My pins stuck to the engine side as well, easily pulled out though. Too bad your's got away. Not too expensive I hope.

Glad to hear the build is on again!

I'm patiently waiting for the paint shop to finish up, taking much longer than expected. I tell myself it will be worth the wait (what else can I do??).

Still have a couple small issues to resolve around the BMS and DC-DC, but it can be driven. 

The good news is that the car is licensed and insured again, will be legal to drive away from the paint shop. Yee Haaw! My only choice for vehicle insurance in Manitoba is public insurance. EV conversions are still very rare in MB, I may be the first. Manitoba Public Insurance has no policy for EVs. I simply re-registered the car. They are aware it is an EV conversion, but they have no other listing than "gas" or "diesel". Therefore, it is listed as gas. No inspection, no nothing, could not have been easier.

I know of at least 3 other conversions to be completed in Manitoba in the near future. Will be interesting to see if MPI figures out a way to handle EVs.

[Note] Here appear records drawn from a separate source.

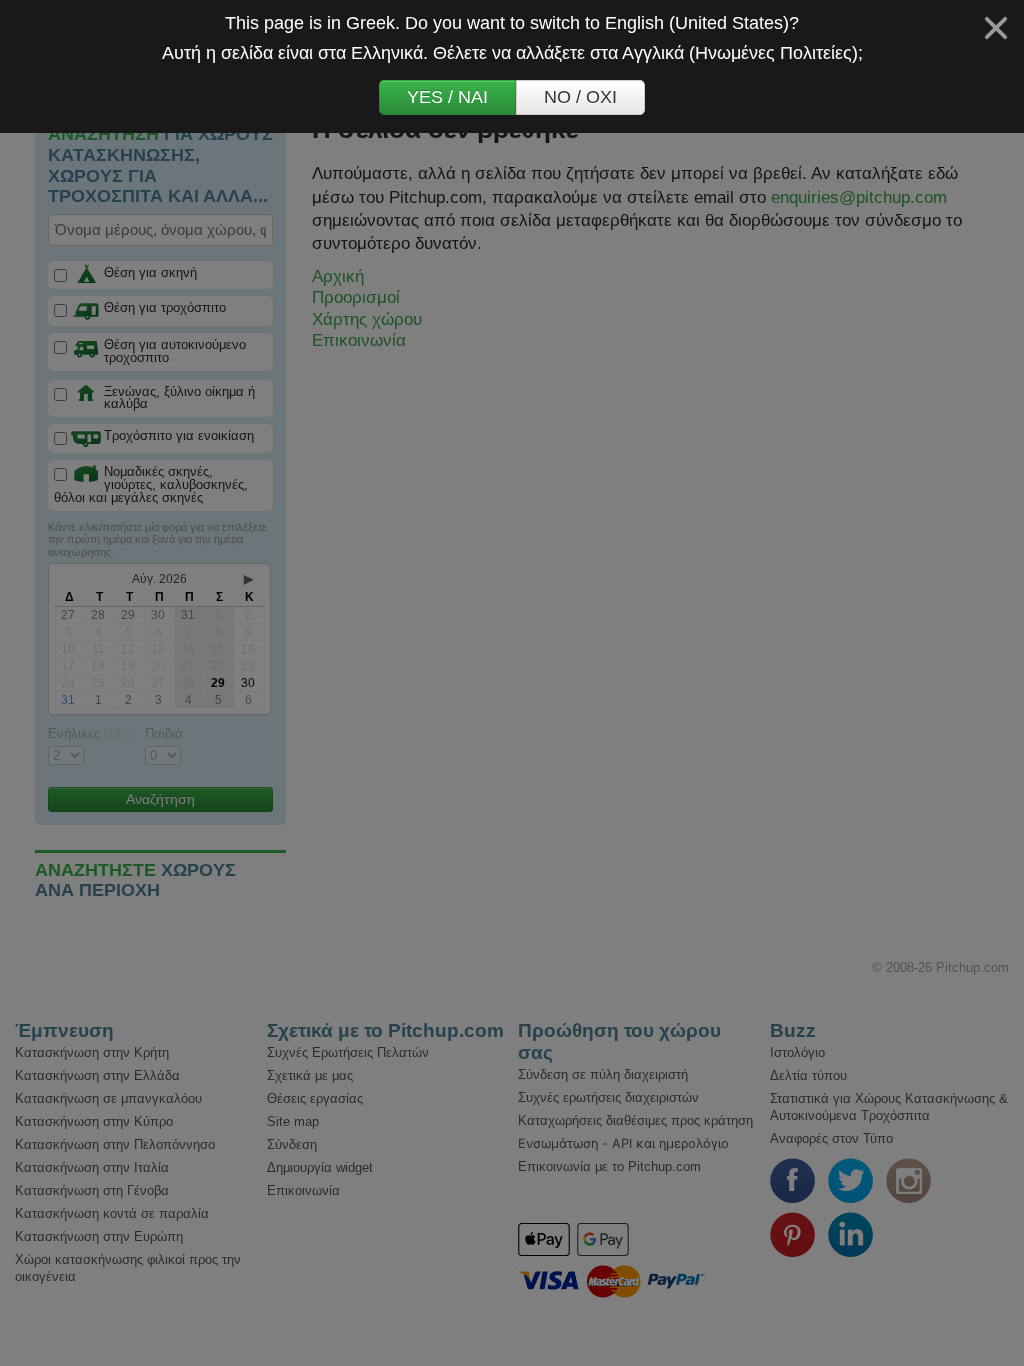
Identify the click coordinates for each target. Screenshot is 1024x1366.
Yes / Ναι (447, 97)
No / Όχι (580, 97)
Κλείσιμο (996, 28)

Have fun with your project! Take care.

Rob


----------



## DC Braveheart (Oct 12, 2008)

RKM said:


> My pins stuck to the engine side as well, easily pulled out though. Too bad your's got away. Not too expensive I hope.


Didn't cost more than a couple of beers.


----------



## dimitri (May 16, 2008)

Hey Rob,

you went quiet for a month, what gives? That EV grin gets in a way of forum posting? 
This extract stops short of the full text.